È praticamente impossibile affrontare un discorso coerente sul cinema thai senza fare alcun riferimento agli avvenimenti storici che hanno drasticamente segnato, tra le tante cose, il punto di rottura tra la
old e la
new vawe del cinema tailandese. Sto parlando della grave crisi economica il cui momento più delicato, per le economie del Pacifico, arrivò mercoledì 2 luglio 1997, giorno in cui le autorità di Bangkok decisero di slegare il "baht" tailandese dal dollaro americano.
Una decisione inevitabile, dopo i ripetuti attacchi speculativi che avevano costretto la Banca centrale a sacrificare, nella difesa della moneta, più di quattro miliardi di dollari in un mese. Le ragioni della crisi finanziaria più grave nella storia del continente asiatico sono da ricercare nella crescita tumultuosa e disordinata vissuta dalla Tailandia nel decennio precedente, nel corso del quale i flussi di capitale dall'estero avevano favorito un aumento incontrollato degli investimenti, finanziati esclusivamente con l'indebitamento, e un boom indiscriminato del comparto immobiliare. È una storia che vi ricorda qualcosa?
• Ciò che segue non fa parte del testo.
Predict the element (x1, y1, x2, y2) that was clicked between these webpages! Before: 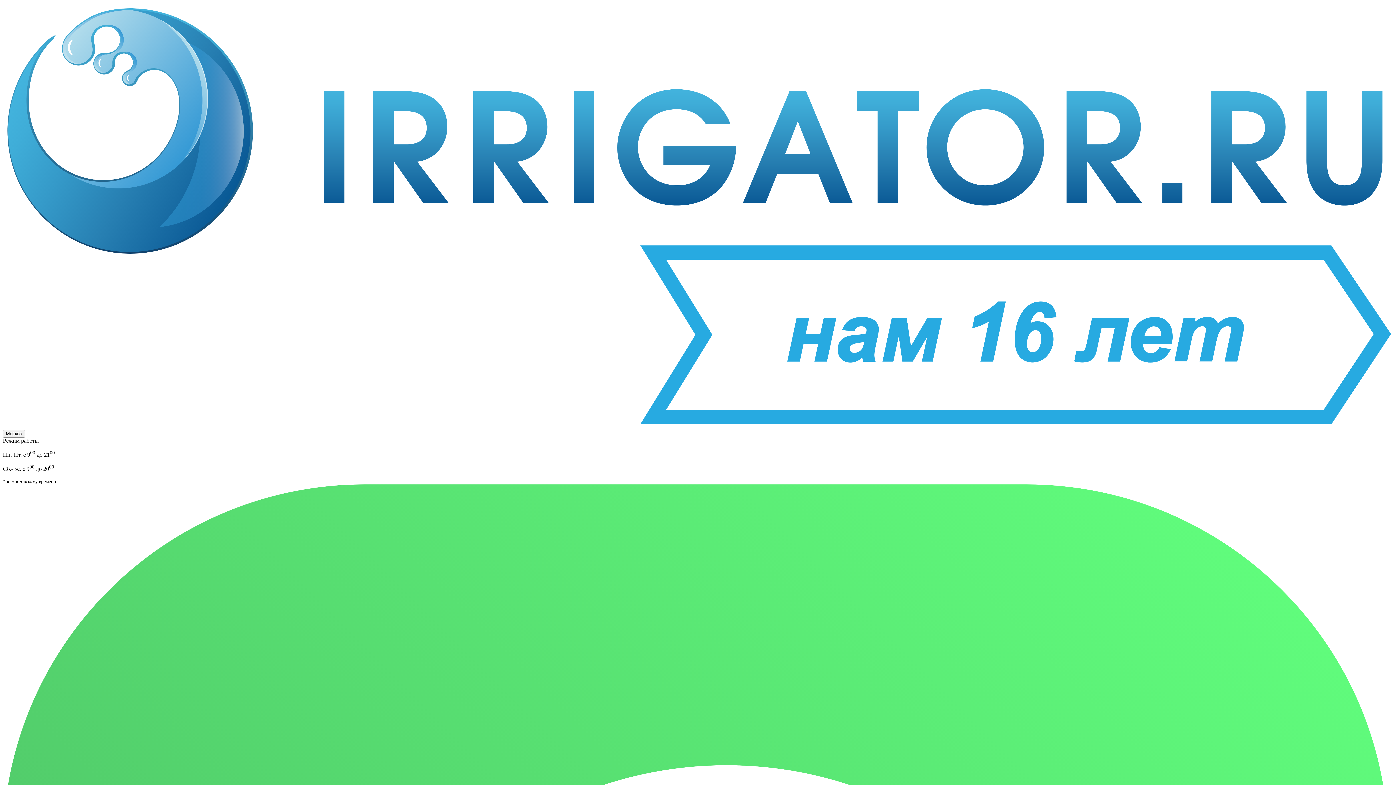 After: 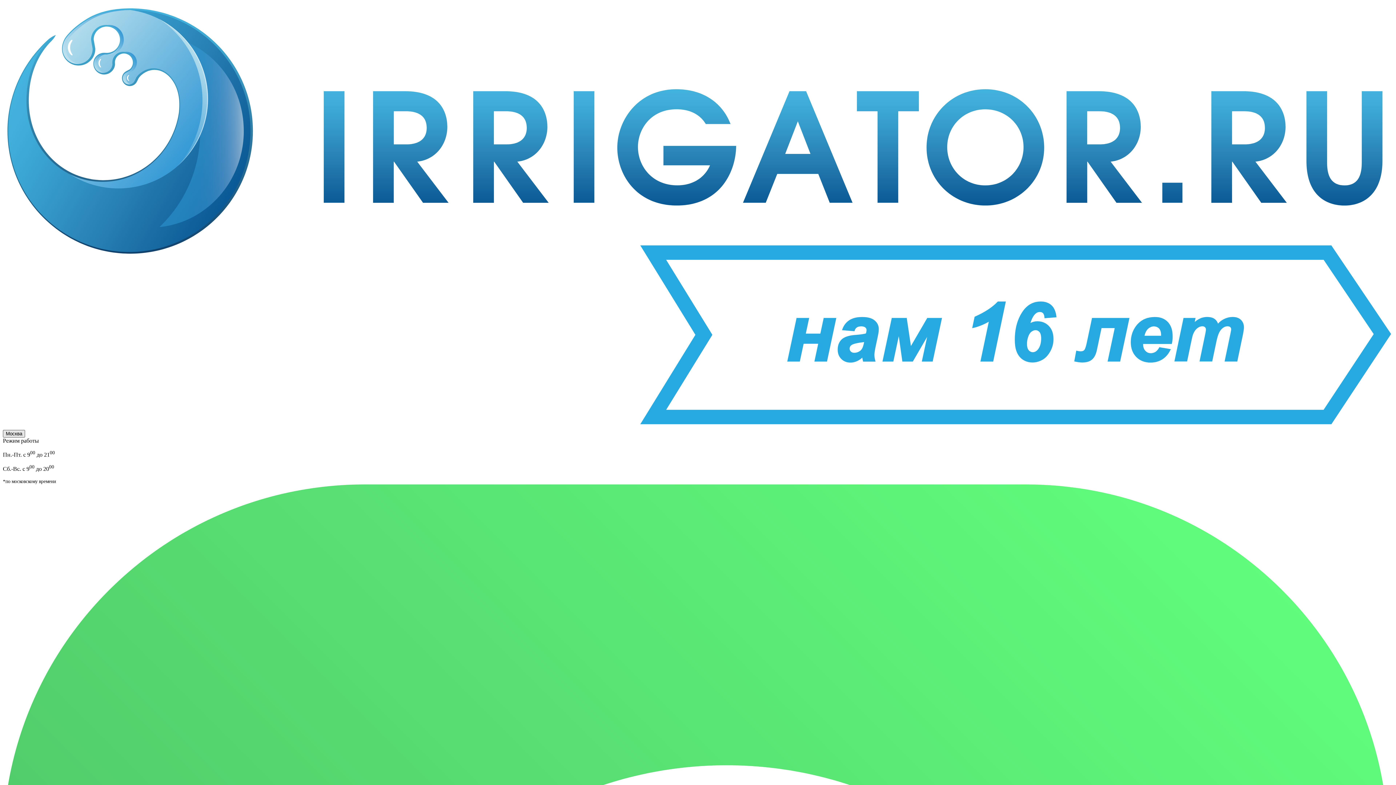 Action: bbox: (2, 430, 25, 437) label: Москва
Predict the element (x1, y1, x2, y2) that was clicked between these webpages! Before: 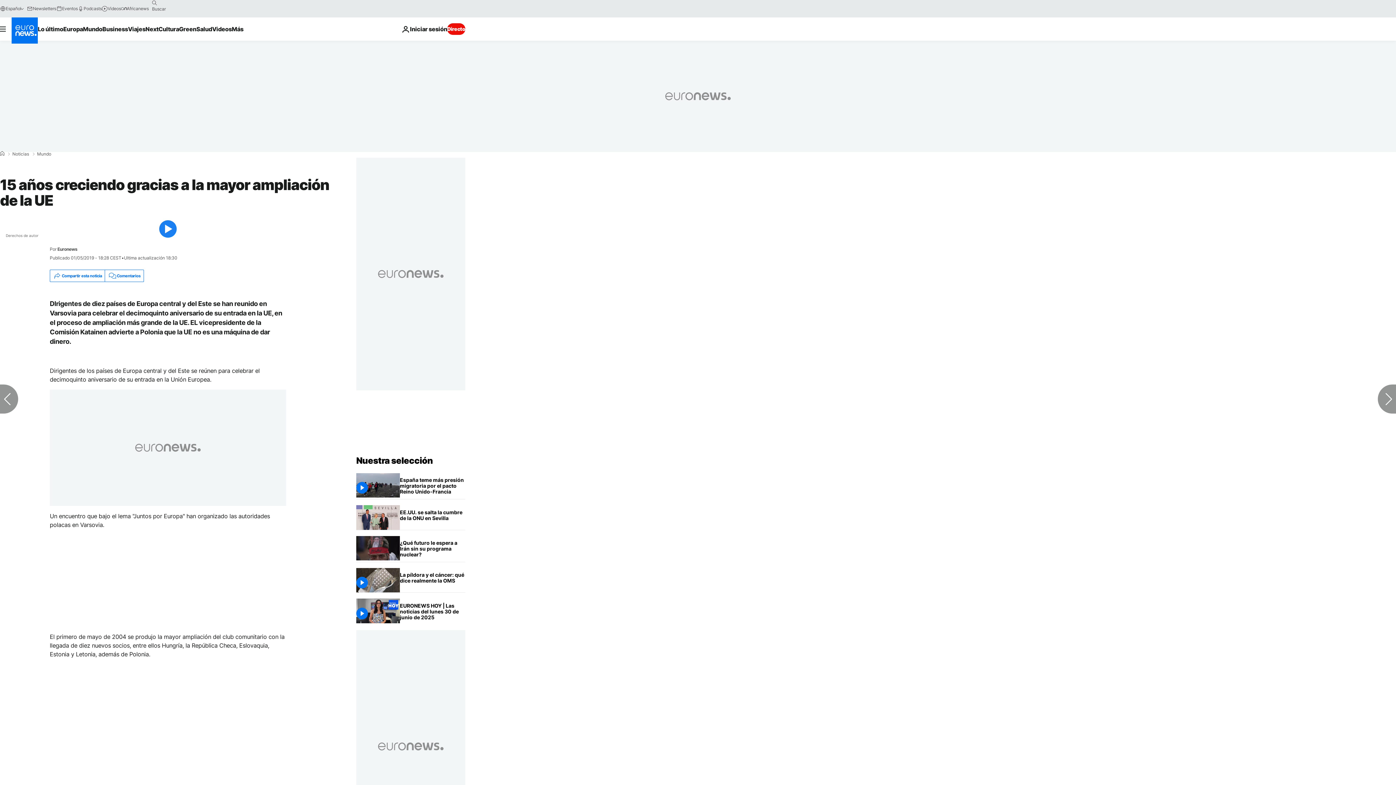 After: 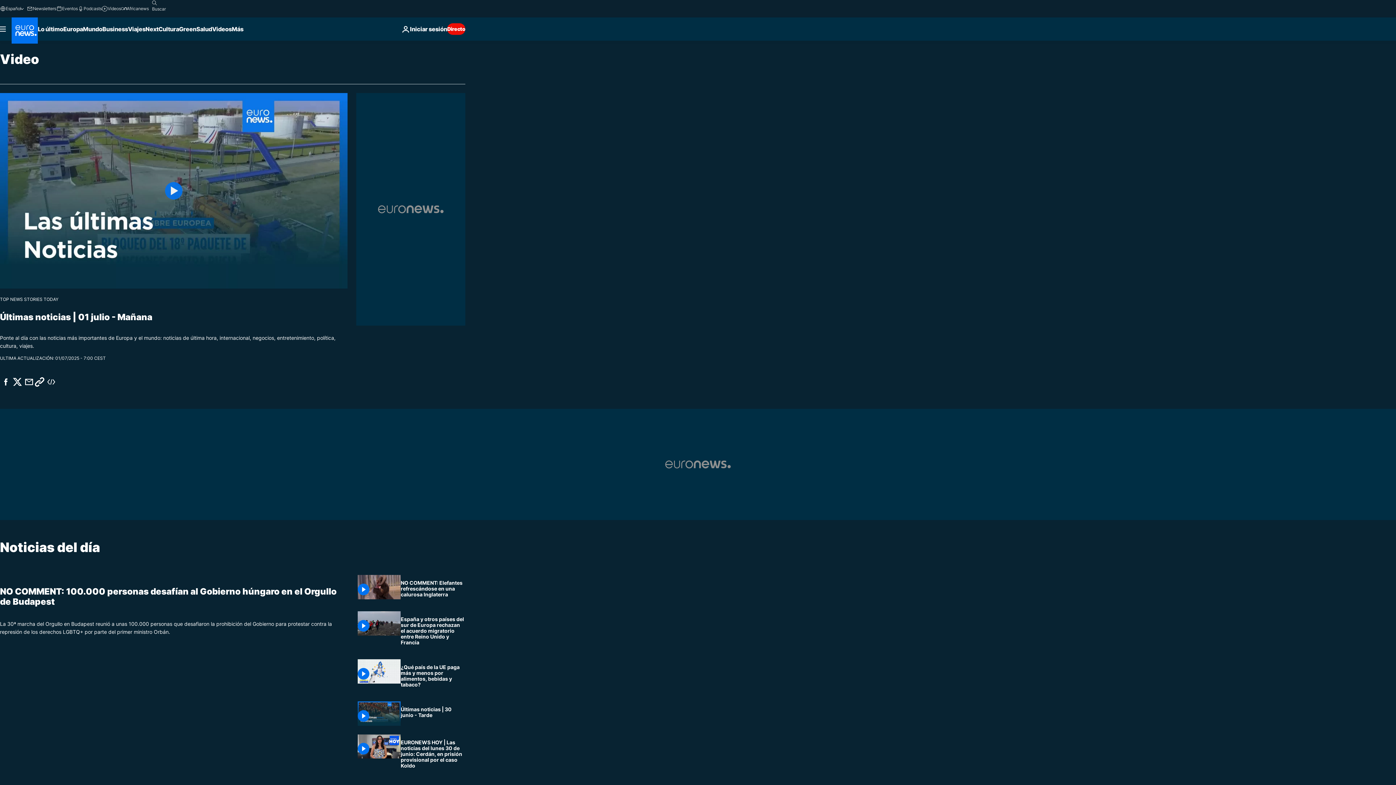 Action: bbox: (101, 5, 120, 11) label: Videos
Quando poi, infatti, i nodi vennero al pettine, la moneta tailandese finì sotto pressione, con i risultati che sappiamo. I tentativi di difendere la moneta, prima attraverso il ricorso alle riserve di valuta, poi mediante svalutazioni sempre più incontrollate e il rialzo dei tassi di interesse, non ebbero seguito alcuno se non quello di spingere nuovi speculatori ad approfittare dell'ulteriore debolezza della divisa e a provocare il fallimento di moltissime aziende. Le conseguenze, nello scenario orientale, furono più o meno le stesse che anche noi siamo abituati a conoscere bene: levitazione dei tassi di interesse, taglio della spesa pubblica e aumento della pressione fiscale. Risultato? Calo dei consumi, disoccupazione… le solite cose.